• Brano di testo:
Questo film sulla vita e l’opera di Jeff Koons girato da Pappi Corsicato, presente alla Festa del Cinema di Roma 2023, ci sembra poter rientrare più tra i “così vicini” che tra i “così lontani”. Due sensibilità, due visioni dell’arte, due modi di vivere la creatività, sostanzialmente della medesima generazione, che felicemente dialogano in armonia e s’incontrano nell’occhio della m.d.p. Sì, è possibile partire da qui nel proporre al lettore alcune considerazioni su questo documentario. Certamente il colore ha giocato un ruolo fondamentale a favore, almeno a modo di vedere di chi scrive. Per meglio dire, anzi, i colori che sono sempre iper-presenti nelle soluzioni delle opere sia dell’uno che dell’altro, nonostante il corso del tempo che cambia e fa mutare le sensazioni. Il colore è la cifra forse suprema di questo incontro, il colore come abito mai sostituibile della vita, quella di tutti i giorni, quella vissuta, consumata, logorata pure. E se l’infinita e variopinta gamma dei colori viene a essere quella piattaforma che consente qui questo legame artistico immediatamente captato dallo spettatore, allora è come se vi fossero le condizioni per cui l’obiettivo di Corsicato, sentendosi a suo agio negli spazi creativi di Koons, si lascia andare benissimo nel seguire le linee intime del sentimento e quelle della ricerca dell’artista statunitense. Ed è da questa concordia visiva che il film felicemente prende le mosse. Tutto questo viene confermato dal fatto che alle immagini girate dal regista partenopeo si alternano quelle uscite fuori dall’archivio di famiglia di Koons, che lo raffigurano sin da bambino ripreso in vacanza al mare e soprattutto durante le feste in casa per celebrare un anniversario o un Natale. In particolare, in queste immagini allegre e gioiose in/di famiglia, piene di decorazioni tra festoni e palloncini gonfiabili (veniamo così a scoprire che il padre era un decoratore e la madre una sarta, dettagli non indifferenti già per il piccolo Koons), torte e pasticcini, volti sorridenti diretti verso la cinepresa a mano per voler e quasi dover immortalare quel giorno particolare che in qualche modo salva tutto il resto: ebbene ci pare di poter dire che lì si trova il primo canovaccio della sua arte.

• Dati archiviati:
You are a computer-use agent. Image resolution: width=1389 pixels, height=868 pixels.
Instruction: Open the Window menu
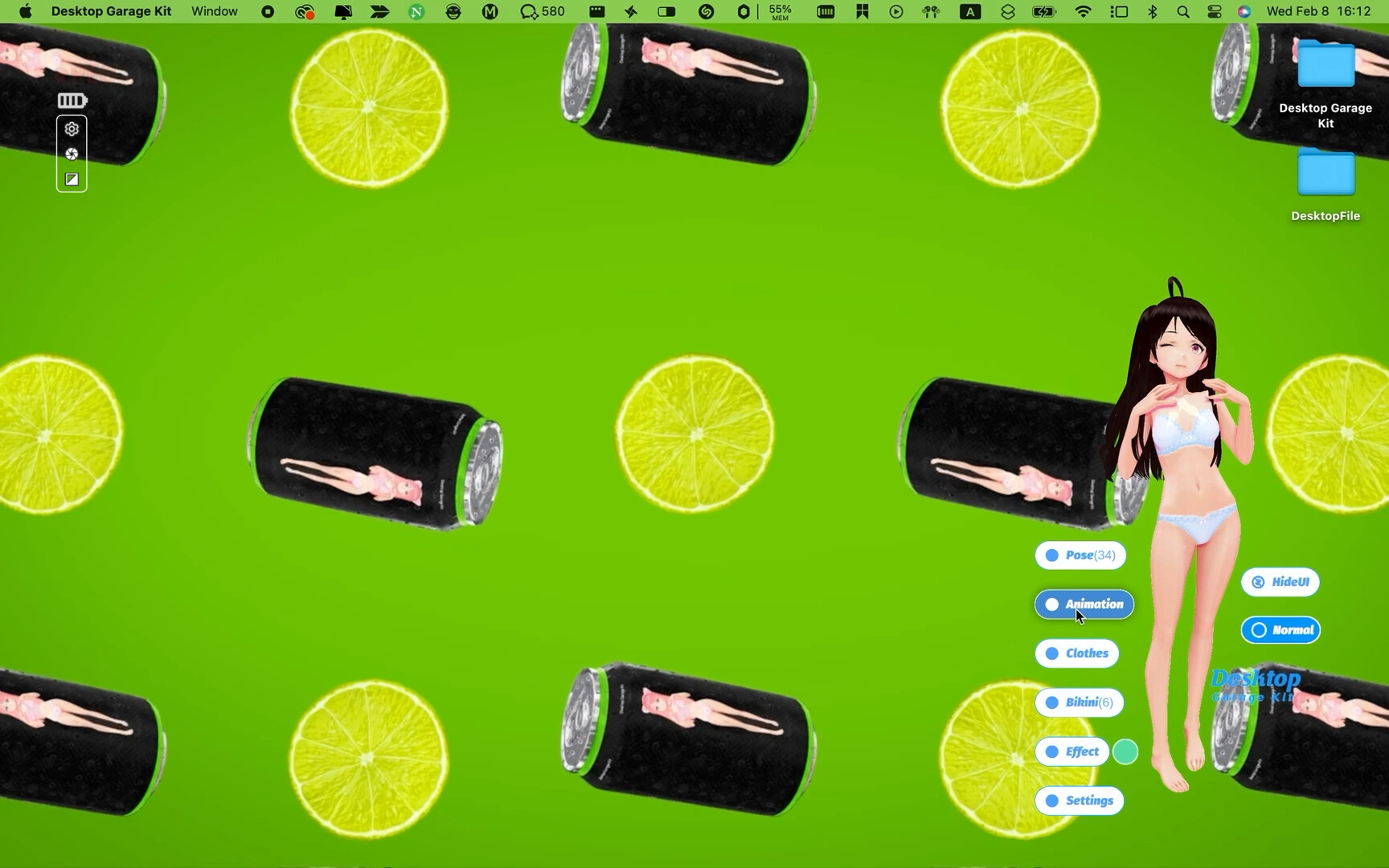tap(213, 11)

• Esercizio assegnato:
Prosegua il brano sul documentario dedicato a Jeff Koons a partire dal punto in cui si interrompe. Le righe archiviate non sono necessarie.

• Risultato:
È lo stesso Koons che ricorda i tempi della sua infanzia come un qualcosa che è sempre stato costante nella sua vita d’artista (e di uomo). Quell’esaltazione della segreta vita familiare, fatta di cappellini, coriandoli, vestini per la festa, dove tutte le generazioni s’incontrano per celebrare (si pensi appunto che il titolo di un primo ciclo di lavori è Celebration) sì un compleanno o qualcosa di simile, ma in fondo diviene questa l’occasione per accettare con forte convinzione le proprie condizioni di vita, le proprie radici, il particolare contesto dove si è venuti al mondo. Forse in ciò è possibile rintracciare un aspetto che ci aiuta a vedere l’opera di Koons, fatto di quel kitsch così spesso richiamato dalla critica, ma che in realtà è appena lo scenario della sua arte, non la sostanza che invece ci pare poter essere il guardare a quel piccolo mondo borghese con fiducia, con cura e, perché no, anche con vivo entusiasmo. In questo senso è possibile cogliere il significato di alcune sue affermazioni del tipo, “l’arte mi ha aiutato a definirmi” trovando “nell’accettazione del passato, delle mie origini ciò che è utile alla mia crescita artistica”. In tale direzione possiamo accogliere allora il binomio arte-famiglia così tanto presente nel film. Dunque, da un lato accettare la vita che più che costruirla, la riceviamo, dall’altro esaltare se stessi nella convinzione (forse questa “americana, troppo americana” e anche un po’ sostenuta da una certa psicanalisi) che tutti noi ce la possiamo fare, anzi ce la dobbiamo fare.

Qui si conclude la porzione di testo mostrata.